After Quatsino Sound the major navigational hazard is Brooks Peninsula. Along with Cape Scott, the waters off Brooks are the most hostile on the west coast of Vancouver Island so a careful eye on the weather is essential. It was a good day for us so we headed south and into the Brunsby Islands to anchor for the night in
peaceful Scow Bay. The following day we threaded our way through the Barrier Islands and headed for the community of Kyuquot in Walters Cove, Kyuquot Sound. Happy Days - we tied at the government dock and our lines were handled by our friends from Estrellita!

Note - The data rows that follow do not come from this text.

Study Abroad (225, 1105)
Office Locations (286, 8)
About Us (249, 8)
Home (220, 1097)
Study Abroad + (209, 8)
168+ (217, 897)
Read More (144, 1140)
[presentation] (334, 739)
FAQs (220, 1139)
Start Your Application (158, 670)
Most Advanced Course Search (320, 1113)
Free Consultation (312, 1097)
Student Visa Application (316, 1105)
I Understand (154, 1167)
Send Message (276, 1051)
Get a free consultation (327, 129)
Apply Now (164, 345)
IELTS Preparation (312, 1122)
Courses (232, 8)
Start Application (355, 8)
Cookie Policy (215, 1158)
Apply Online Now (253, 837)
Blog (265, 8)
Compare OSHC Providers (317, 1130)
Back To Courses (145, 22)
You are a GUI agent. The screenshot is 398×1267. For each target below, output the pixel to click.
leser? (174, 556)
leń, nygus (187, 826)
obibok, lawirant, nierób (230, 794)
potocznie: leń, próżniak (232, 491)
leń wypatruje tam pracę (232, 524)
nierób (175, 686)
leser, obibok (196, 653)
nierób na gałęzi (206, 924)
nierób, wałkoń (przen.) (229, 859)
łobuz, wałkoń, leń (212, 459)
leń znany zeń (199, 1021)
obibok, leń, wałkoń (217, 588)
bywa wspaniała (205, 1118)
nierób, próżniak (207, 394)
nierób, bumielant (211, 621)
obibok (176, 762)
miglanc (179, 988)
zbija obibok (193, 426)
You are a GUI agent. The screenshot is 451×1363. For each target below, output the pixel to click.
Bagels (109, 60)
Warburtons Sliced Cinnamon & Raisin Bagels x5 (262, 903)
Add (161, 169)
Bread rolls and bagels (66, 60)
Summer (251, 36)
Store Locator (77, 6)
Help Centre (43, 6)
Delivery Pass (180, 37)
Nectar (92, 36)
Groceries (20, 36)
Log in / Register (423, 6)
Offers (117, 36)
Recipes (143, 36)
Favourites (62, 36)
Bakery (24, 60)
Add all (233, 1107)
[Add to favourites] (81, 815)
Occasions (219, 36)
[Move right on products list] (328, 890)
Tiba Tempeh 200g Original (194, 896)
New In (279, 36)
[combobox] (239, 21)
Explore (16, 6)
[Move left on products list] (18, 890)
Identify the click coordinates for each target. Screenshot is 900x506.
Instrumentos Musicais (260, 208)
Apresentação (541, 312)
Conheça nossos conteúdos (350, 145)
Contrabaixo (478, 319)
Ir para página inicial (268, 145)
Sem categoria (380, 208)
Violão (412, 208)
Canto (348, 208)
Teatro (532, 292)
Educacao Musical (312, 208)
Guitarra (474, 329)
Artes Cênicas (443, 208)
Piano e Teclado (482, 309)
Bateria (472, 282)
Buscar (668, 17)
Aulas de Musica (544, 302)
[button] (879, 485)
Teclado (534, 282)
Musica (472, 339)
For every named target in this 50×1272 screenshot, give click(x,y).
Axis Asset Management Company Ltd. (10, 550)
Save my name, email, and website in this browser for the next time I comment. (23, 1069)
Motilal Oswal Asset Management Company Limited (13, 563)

So........we just had to get out there with Carol and Livia and check out the fishing again. 0600 we were heading out and had the lures in the water off Spring Island by 7am. It was a good start to the day, bites and the odd fish, but a bit slow. So we headed off into the fog and searched for more sport fishers on the radar. Ah yes, they were lined up along the Kyuquot Reef. The salmon here are heading south, from the Gulf of Alaska, and congregate where there are bait fish. They also need to rise over the reefs off the sounds and that is a good place to try. Another hour later we were limited out so it was a good piece of team work; the crew had a great day. We did lose a few fish, probably large springs; we will have to try again sometime. Maybe when the freezer fish-gauge gets down to danger level.
Walters Cove is a chilled place to tie up for a couple of days. There are no cars or roads. The government dock is the centre of the community; the store opens 3 times a week (still on winter hours, it only being June!).